Recommendation systems have become an essential component of modern technology, used in various applications such as e-commerce, search engines, and chat assistants. In this blog post, we’ll explore how to generate high-quality company recommendations using large language models like OpenAI’s GPT-4 and knowledge graphs. We’ll dive deep into the technical details, discussing challenges and potential solutions, and provide Python code snippets to help you get started with your own implementation.
Large Language Models for Company Recommendations
Large language models such as GPT-4 have shown remarkable capabilities in understanding and generating human-like text. By leveraging their contextual understanding and knowledge of various domains, we can use them to generate company recommendations based on user input.
To start, let’s create a function that takes a user’s query and returns a list of recommended companies using the GPT-4 model. A typical call to the GPT-4 API might look like this.
import openai
def generate_recommendations(prompt, model="gpt-4", max_tokens=100, n=5):
openai.api_key = OPENAI_API_KEY
completion = openai.ChatCompletion.create(model=model, messages=[{'role': 'user', 'content': prompt}])
return completion.choices[0].message.content.split('\n')LangChain has become a popular tool for building LLM applications by chaining together various calls to LLM APIs and providing prompt management. They recently raised a $10M seed round from Benchmark and are purportedly currently raising $20M from Sequoia.
Let’s try to find companies similar to LangChain by using the prompt “Recommend me five companies similar to LangChain (langchain.com)”:
However, you will immediately run into one of the main problems of using LLMs for recommendations, which is that they are limited to the knowledge that was available at the time the LLM was trained (September 2021 according to GPT-4, here). Since the LangChain project was only started in late 2022, GPT-4 isn’t aware of it, and produces recommendations simply based on the name “LangChain”, returning back recommended companies that have to do with either translation services or language learning.
Freshness of information isn’t the only problem. Even if text describing the company was available at the time of training, if the company is a long-tail company (which most of the day-to-day entities you deal with likely are), a good representation of the company may not have been retained in the weights of the LLM. This is because of the nature of LLMs to “compress” the information in the original large corpus into a relatively smaller model, leading to invalid “hallucinated” answers in the generation when it is asked a rare question.

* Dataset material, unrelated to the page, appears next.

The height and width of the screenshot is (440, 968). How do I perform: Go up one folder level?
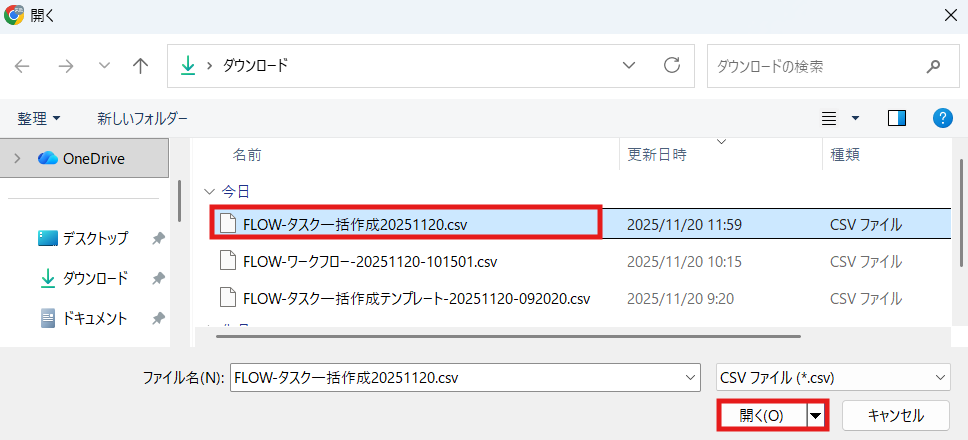[141, 66]
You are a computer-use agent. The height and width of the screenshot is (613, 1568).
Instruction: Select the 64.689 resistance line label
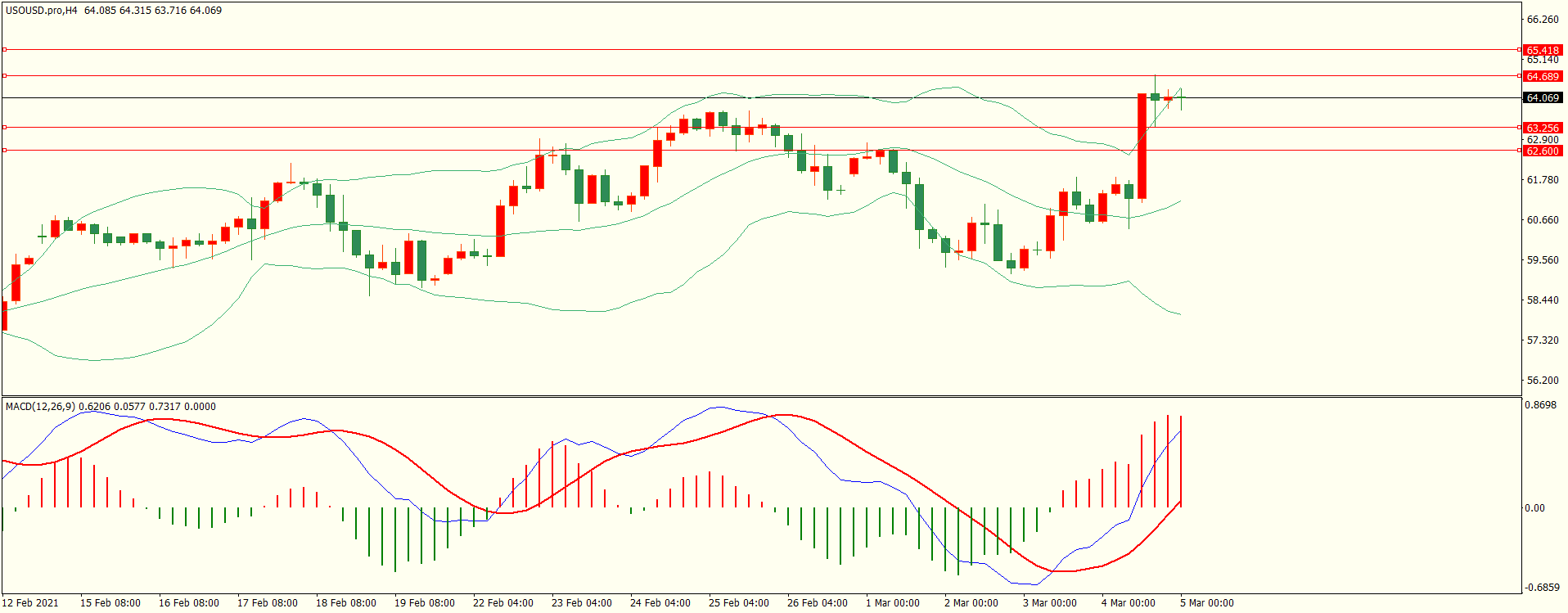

Knowledge Graphs for Enhanced Recommendations
Knowledge graphs are structured databases that store entities, attributes, and relationships between them. By using knowledge graphs, we can extract up-to-date and relevant information to enhance our recommendations. Unlike LLMs, which are lossy compressed representations of information stored in in-memory weights, a Knowledge Graph, like most databases, are exact representations of information and are retrieved from much larger disk-based storage.
There are a variety of languages used to ask Knowledge Graphs questions, e.g. GraphQL/SparkQL/SQL, but what they have in common is that they involve specifying your query in a precise way with typed statements and using predicates from a defined schema vocabulary. For example, to find companies “like LangChain”, we have to ask ourselves what “like LangChain” means. One reasonable interpretation of that might mean that we are looking for NLP startups that have also recently raised a Series A. This is what that question would look like, expressed in the Diffbot Query Language:
type:Company industries:"natural language processing" investments.series:"Series A"
This is what the results look like against the Diffbot Knowledge Graph.
Structured knowledge bases give you back exactly what you asked for–i.e. there is a deterministic execution against a precise intent and you know exactly why each result is there. There is no room for hallucinations and no information is corrupted in the retrieval process.
However, the obvious downside is that the user had to do work to formulate a precise question. They also need to know the schema of the knowledge graph and what entity types and properties are available in order to “translate” their question into the structured query language.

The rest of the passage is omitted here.